REQUIREMENT: Nothing should appear in the answer except the lines from the one containing "You are a computer-use" through the end of the listing, repeated exactly.

MATERIAL FOR THIS EXERCISE:
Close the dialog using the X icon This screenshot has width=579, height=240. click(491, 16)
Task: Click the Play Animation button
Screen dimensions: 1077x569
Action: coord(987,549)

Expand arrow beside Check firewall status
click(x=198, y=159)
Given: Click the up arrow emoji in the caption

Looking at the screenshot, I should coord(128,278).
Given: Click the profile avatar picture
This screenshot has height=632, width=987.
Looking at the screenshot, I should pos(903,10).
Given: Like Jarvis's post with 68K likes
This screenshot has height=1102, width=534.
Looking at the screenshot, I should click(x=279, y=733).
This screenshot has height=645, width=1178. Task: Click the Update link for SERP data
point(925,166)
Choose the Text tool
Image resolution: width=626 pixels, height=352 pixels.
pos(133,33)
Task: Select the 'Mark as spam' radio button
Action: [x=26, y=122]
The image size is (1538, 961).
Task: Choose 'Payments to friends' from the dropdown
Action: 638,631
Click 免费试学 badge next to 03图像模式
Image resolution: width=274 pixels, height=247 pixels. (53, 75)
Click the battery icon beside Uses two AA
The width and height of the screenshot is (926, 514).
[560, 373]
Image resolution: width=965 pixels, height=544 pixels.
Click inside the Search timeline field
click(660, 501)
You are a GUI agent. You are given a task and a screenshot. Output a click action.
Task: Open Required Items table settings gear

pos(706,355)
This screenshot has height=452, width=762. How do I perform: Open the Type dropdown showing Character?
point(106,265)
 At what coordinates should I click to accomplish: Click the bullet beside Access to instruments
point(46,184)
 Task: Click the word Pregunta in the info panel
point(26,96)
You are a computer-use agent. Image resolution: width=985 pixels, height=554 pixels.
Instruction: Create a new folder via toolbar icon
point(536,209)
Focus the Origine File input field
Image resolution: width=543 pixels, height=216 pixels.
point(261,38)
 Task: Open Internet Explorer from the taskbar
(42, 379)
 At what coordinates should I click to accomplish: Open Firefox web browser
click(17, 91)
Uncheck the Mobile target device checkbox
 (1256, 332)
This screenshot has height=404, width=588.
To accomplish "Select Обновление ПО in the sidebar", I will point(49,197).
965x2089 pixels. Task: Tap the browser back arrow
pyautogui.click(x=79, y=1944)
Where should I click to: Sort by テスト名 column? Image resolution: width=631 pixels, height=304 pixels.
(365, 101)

THE ANSWER:
You are a computer-use agent. Image resolution: width=985 pixels, height=554 pixels.
Instruction: Create a new folder via toolbar icon
point(536,209)
Focus the Origine File input field
Image resolution: width=543 pixels, height=216 pixels.
point(261,38)
 Task: Open Internet Explorer from the taskbar
(42, 379)
 At what coordinates should I click to accomplish: Open Firefox web browser
click(17, 91)
Uncheck the Mobile target device checkbox
 (1256, 332)
This screenshot has height=404, width=588.
To accomplish "Select Обновление ПО in the sidebar", I will point(49,197).
965x2089 pixels. Task: Tap the browser back arrow
pyautogui.click(x=79, y=1944)
Where should I click to: Sort by テスト名 column? Image resolution: width=631 pixels, height=304 pixels.
(365, 101)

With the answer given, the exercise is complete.